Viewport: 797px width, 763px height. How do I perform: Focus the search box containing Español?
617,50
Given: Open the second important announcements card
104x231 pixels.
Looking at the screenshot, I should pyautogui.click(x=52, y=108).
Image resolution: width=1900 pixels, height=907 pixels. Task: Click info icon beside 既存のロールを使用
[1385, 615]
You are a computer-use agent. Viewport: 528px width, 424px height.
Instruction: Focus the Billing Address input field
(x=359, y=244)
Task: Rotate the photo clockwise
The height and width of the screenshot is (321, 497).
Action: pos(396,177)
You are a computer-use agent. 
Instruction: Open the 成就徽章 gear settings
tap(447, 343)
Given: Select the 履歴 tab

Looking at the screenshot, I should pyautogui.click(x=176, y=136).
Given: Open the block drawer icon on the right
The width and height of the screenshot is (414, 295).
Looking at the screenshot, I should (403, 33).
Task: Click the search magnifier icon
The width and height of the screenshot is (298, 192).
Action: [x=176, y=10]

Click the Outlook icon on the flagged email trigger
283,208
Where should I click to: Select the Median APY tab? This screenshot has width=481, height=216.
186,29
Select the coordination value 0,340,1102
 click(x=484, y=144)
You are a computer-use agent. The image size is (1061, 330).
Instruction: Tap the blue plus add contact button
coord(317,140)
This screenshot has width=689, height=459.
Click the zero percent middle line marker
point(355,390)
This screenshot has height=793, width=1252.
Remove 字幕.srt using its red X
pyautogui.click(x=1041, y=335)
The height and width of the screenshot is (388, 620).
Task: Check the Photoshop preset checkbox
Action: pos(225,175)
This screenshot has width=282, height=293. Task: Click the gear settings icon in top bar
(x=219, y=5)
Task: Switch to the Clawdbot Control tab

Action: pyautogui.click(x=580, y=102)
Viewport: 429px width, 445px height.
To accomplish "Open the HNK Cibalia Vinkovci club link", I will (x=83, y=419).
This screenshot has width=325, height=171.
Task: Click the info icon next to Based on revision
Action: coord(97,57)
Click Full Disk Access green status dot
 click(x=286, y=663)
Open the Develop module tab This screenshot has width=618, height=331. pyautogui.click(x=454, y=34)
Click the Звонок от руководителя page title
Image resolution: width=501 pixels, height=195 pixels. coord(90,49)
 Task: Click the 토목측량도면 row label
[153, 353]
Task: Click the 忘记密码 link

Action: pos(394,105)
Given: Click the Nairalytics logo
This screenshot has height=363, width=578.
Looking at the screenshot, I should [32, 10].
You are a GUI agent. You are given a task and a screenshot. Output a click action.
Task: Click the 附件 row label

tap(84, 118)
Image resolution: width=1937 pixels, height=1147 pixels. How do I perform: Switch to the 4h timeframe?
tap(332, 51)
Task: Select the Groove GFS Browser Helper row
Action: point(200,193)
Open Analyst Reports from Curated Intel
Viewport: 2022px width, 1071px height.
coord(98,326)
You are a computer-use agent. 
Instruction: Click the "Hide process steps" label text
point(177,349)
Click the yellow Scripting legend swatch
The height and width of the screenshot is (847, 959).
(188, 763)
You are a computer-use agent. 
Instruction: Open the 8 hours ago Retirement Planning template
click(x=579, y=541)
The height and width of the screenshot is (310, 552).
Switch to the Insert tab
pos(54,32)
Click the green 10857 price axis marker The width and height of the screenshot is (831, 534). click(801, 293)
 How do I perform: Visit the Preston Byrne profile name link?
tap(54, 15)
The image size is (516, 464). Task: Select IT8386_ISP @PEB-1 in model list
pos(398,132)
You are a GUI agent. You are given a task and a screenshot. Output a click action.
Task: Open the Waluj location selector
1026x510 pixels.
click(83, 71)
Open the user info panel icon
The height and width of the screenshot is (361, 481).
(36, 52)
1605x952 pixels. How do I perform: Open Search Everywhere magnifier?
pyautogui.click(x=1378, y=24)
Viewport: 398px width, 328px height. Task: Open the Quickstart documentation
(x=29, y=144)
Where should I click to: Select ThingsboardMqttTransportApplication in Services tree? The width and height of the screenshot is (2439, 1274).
■ ■ ■
PROBLEM DETAILS –
Reproduce all of the lines above, swapping every "Viewport" for "Display area" and leaving everything else unchanged.

WORKED SOLUTION –
Display area: 797px width, 763px height. How do I perform: Focus the search box containing Español?
617,50
Given: Open the second important announcements card
104x231 pixels.
Looking at the screenshot, I should pyautogui.click(x=52, y=108).
Image resolution: width=1900 pixels, height=907 pixels. Task: Click info icon beside 既存のロールを使用
[1385, 615]
You are a computer-use agent. Display area: 528px width, 424px height.
Instruction: Focus the Billing Address input field
(x=359, y=244)
Task: Rotate the photo clockwise
The height and width of the screenshot is (321, 497).
Action: pos(396,177)
You are a computer-use agent. 
Instruction: Open the 成就徽章 gear settings
tap(447, 343)
Given: Select the 履歴 tab

Looking at the screenshot, I should pyautogui.click(x=176, y=136).
Given: Open the block drawer icon on the right
The width and height of the screenshot is (414, 295).
Looking at the screenshot, I should (403, 33).
Task: Click the search magnifier icon
The width and height of the screenshot is (298, 192).
Action: [x=176, y=10]

Click the Outlook icon on the flagged email trigger
283,208
Where should I click to: Select the Median APY tab? This screenshot has width=481, height=216.
186,29
Select the coordination value 0,340,1102
 click(x=484, y=144)
You are a computer-use agent. The image size is (1061, 330).
Instruction: Tap the blue plus add contact button
coord(317,140)
This screenshot has width=689, height=459.
Click the zero percent middle line marker
point(355,390)
This screenshot has height=793, width=1252.
Remove 字幕.srt using its red X
pyautogui.click(x=1041, y=335)
The height and width of the screenshot is (388, 620).
Task: Check the Photoshop preset checkbox
Action: pos(225,175)
This screenshot has width=282, height=293. Task: Click the gear settings icon in top bar
(x=219, y=5)
Task: Switch to the Clawdbot Control tab

Action: pyautogui.click(x=580, y=102)
Display area: 429px width, 445px height.
To accomplish "Open the HNK Cibalia Vinkovci club link", I will (x=83, y=419).
This screenshot has width=325, height=171.
Task: Click the info icon next to Based on revision
Action: coord(97,57)
Click Full Disk Access green status dot
 click(x=286, y=663)
Open the Develop module tab This screenshot has width=618, height=331. pyautogui.click(x=454, y=34)
Click the Звонок от руководителя page title
Image resolution: width=501 pixels, height=195 pixels. coord(90,49)
 Task: Click the 토목측량도면 row label
[153, 353]
Task: Click the 忘记密码 link

Action: pos(394,105)
Given: Click the Nairalytics logo
This screenshot has height=363, width=578.
Looking at the screenshot, I should [32, 10].
You are a GUI agent. You are given a task and a screenshot. Output a click action.
Task: Click the 附件 row label

tap(84, 118)
Image resolution: width=1937 pixels, height=1147 pixels. How do I perform: Switch to the 4h timeframe?
tap(332, 51)
Task: Select the Groove GFS Browser Helper row
Action: point(200,193)
Open Analyst Reports from Curated Intel
Display area: 2022px width, 1071px height.
coord(98,326)
You are a computer-use agent. 
Instruction: Click the "Hide process steps" label text
point(177,349)
Click the yellow Scripting legend swatch
The height and width of the screenshot is (847, 959).
(188, 763)
You are a computer-use agent. 
Instruction: Open the 8 hours ago Retirement Planning template
click(x=579, y=541)
The height and width of the screenshot is (310, 552).
Switch to the Insert tab
pos(54,32)
Click the green 10857 price axis marker The width and height of the screenshot is (831, 534). click(801, 293)
 How do I perform: Visit the Preston Byrne profile name link?
tap(54, 15)
The image size is (516, 464). Task: Select IT8386_ISP @PEB-1 in model list
pos(398,132)
You are a GUI agent. You are given a task and a screenshot. Output a click action.
Task: Open the Waluj location selector
1026x510 pixels.
click(83, 71)
Open the user info panel icon
The height and width of the screenshot is (361, 481).
(36, 52)
1605x952 pixels. How do I perform: Open Search Everywhere magnifier?
pyautogui.click(x=1378, y=24)
Display area: 398px width, 328px height. Task: Open the Quickstart documentation
(x=29, y=144)
Where should I click to: Select ThingsboardMqttTransportApplication in Services tree? The width and height of the screenshot is (2439, 1274).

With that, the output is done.